Neutral pattern awareness
This drill also helps you discover your natural miss pattern. If most misses fall off the same side, that is valuable information. You should start to feel whether your stroke tends to deliver the face slightly open or slightly closed. That awareness can guide your practice much better than guessing.
Checkpoints to look for
- The ball stays on the stick for most of your attempts.
- Misses are consistent, not random, which helps you identify a pattern.
- Slow-speed putts hold the line, showing that your face control is reliable under the toughest version of the drill.
- Different speeds produce similar start lines, meaning your mechanics are stable as you add or reduce pace.
Common Mistakes to Avoid
- Practicing on a surface with too much slope. If the floor or green is tilted, the drill becomes a test of the surface instead of your face control.
- Using a warped or flimsy stick. A bent stick gives false feedback. Use a straight metal meter stick whenever possible.
- Hitting the ball too hard. Firm speed can hide face-control issues. The drill is most revealing when you roll the ball slowly.
- Trying to guide the putter with your hands. Steering usually creates more face instability, not less.
- Changing your setup just to pass the drill. Use your normal putting posture and stroke so the feedback transfers to the course.

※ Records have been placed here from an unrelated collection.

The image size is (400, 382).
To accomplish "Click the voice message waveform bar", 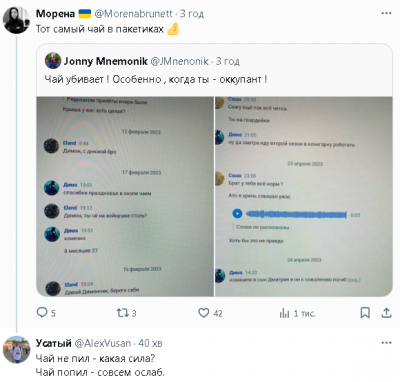I will pos(296,214).
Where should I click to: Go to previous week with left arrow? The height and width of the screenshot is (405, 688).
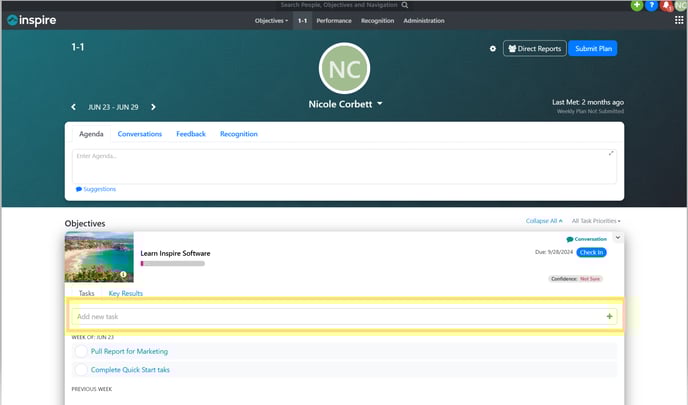point(73,107)
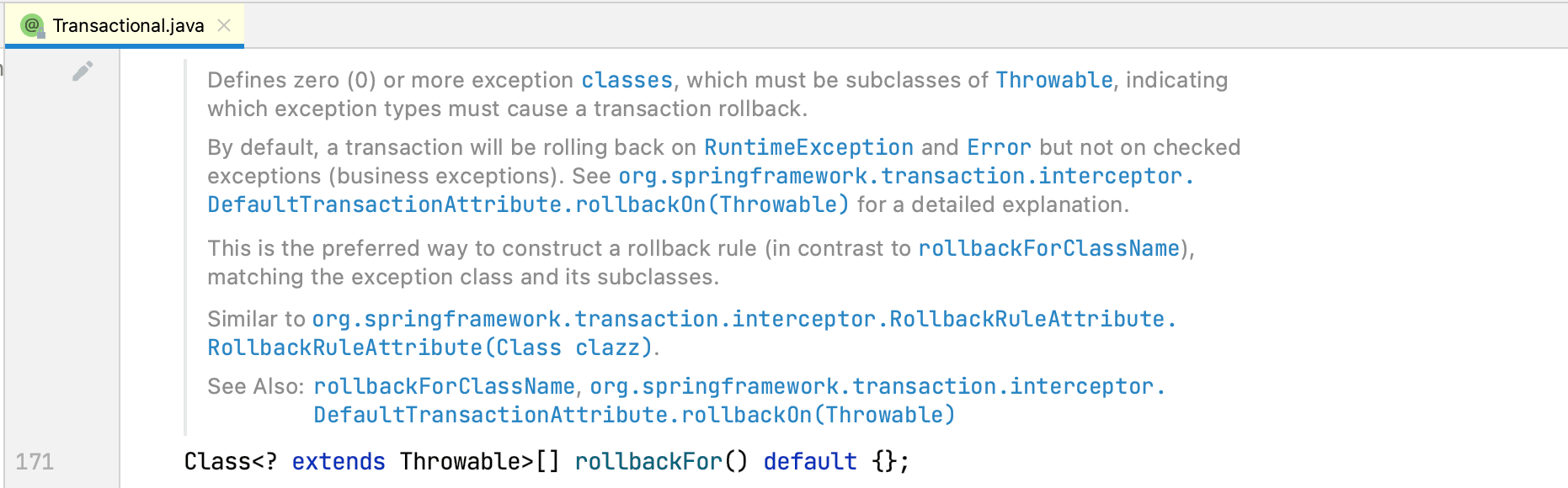
Task: Open the RuntimeException doc link
Action: click(x=808, y=147)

- Ignoring the side of the miss. If the ball repeatedly falls off one side, that is not random. It is telling you about your pattern.

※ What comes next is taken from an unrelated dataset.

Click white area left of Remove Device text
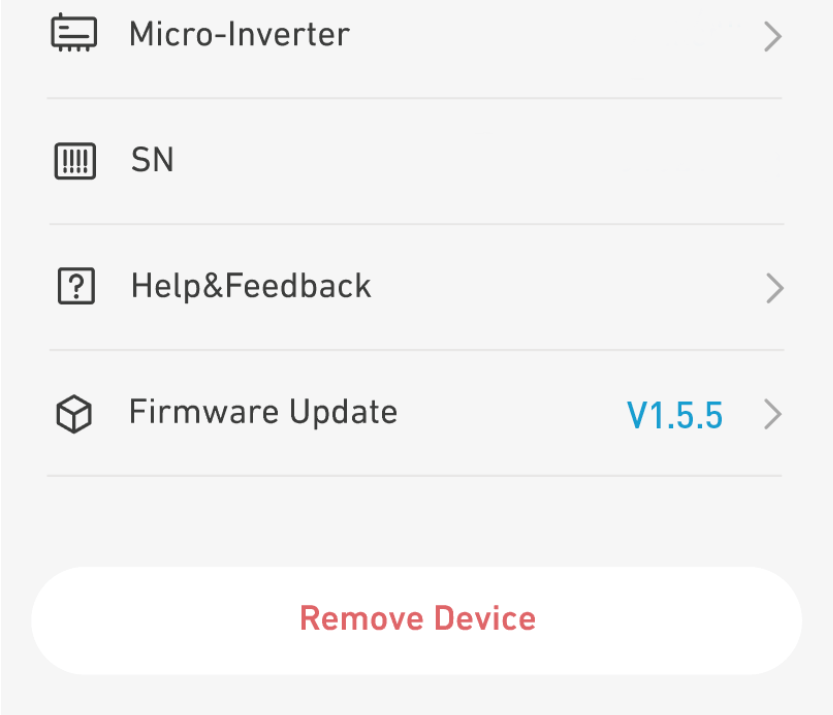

- Only practicing one speed. Some golfers are square at soft pace but open or closed when they hit putts firmer. Test both.
- Assuming start line is the only issue. If you can roll most putts down the stick, your face control is probably solid. At that point, your bigger gains may come from speed control or green reading.
How This Fits Your Swing
Even though this is a putting drill, it connects to a bigger truth in golf: the clubface largely determines where the ball starts. In the full swing, face angle has a major influence on start direction. In putting, that relationship becomes even more obvious because the ball is moving slowly and the target is small. If the face is off, the ball starts off.

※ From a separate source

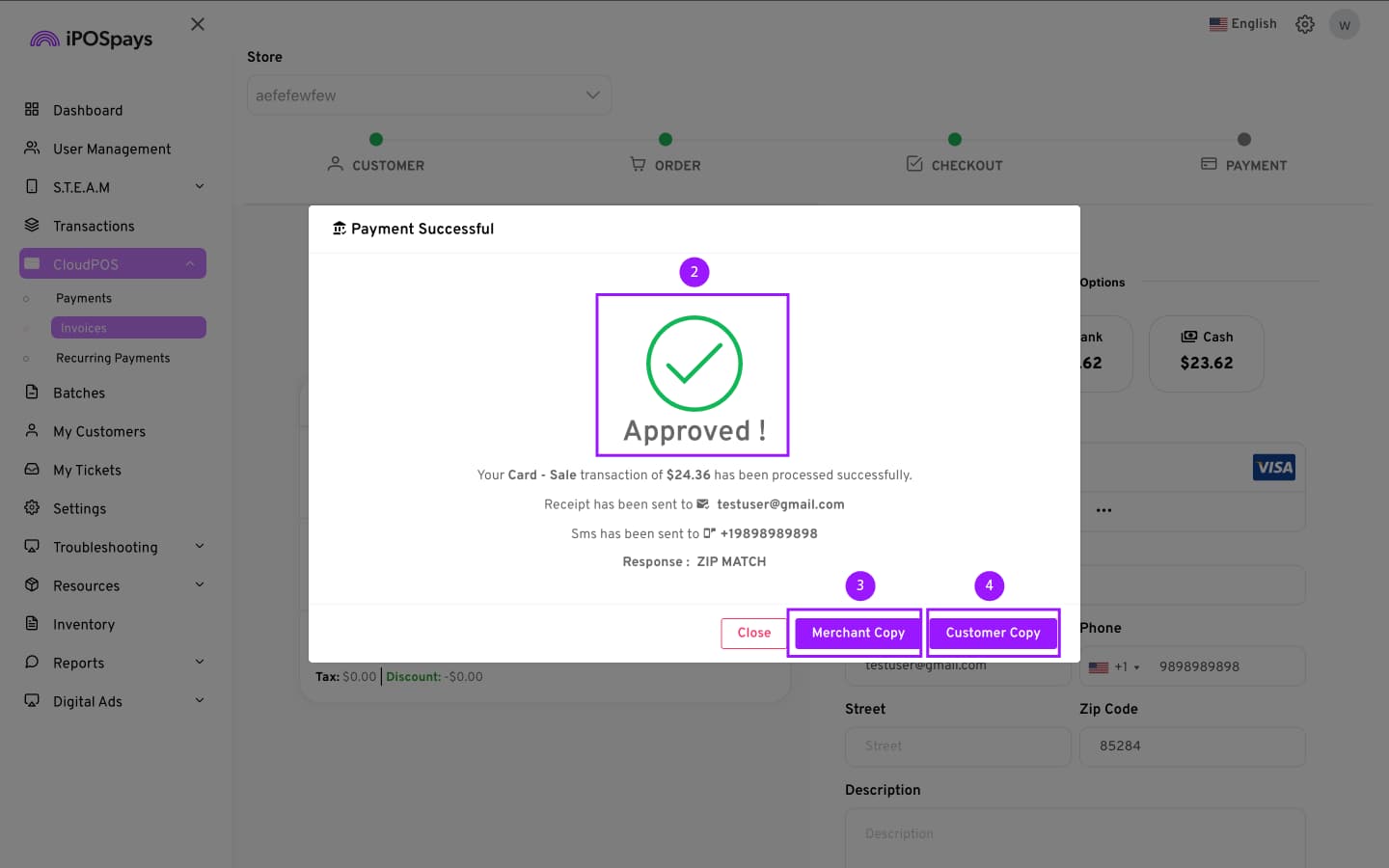Click the Transactions layers icon
The height and width of the screenshot is (868, 1389).
point(32,226)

That is why this drill matters so much for short putts. Inside three feet, you do not need a perfect read or a beautiful stroke. You need the ball to start where you aimed it. If you can consistently roll a ball down a meter stick, you are demonstrating the level of face control required to be very dependable from close range.
This drill also helps you separate mechanics from green reading. Golfers often blame missed putts on a bad stroke when the real problem was a poor read, or they blame the read when the face was actually misaligned at impact. The meter stick removes that confusion. If you can send the ball straight down the stick repeatedly, then your start line is probably not your main issue. That points you toward working more on speed and reading break.
On the other hand, if the ball keeps falling off the same side, you have a clear diagnosis. You may be a player who tends to pull short putts, or one who tends to leave the face open and push them. That pattern awareness is extremely useful because it gives your practice direction. Instead of vaguely trying to “putt better,” you can focus on the specific face-control issue that shows up in your stroke.
There is also a broader transfer to performance under pressure. When you stand over a short putt on the course, confidence often comes from knowing that you have trained the exact skill required. You have already proven in practice that you can start the ball on a razor-thin line. That makes it easier to trust your stroke when the putt matters.
In that sense, the meter stick drill is more than a home practice trick. It is a precise way to build a skill that shows up in scoring. If you can roll the ball down the stick at slow speed, then your face control is strong enough that you should be very reliable on short putts. From there, the rest of your putting improvement becomes a matter of pairing that start-line control with better reads and better speed.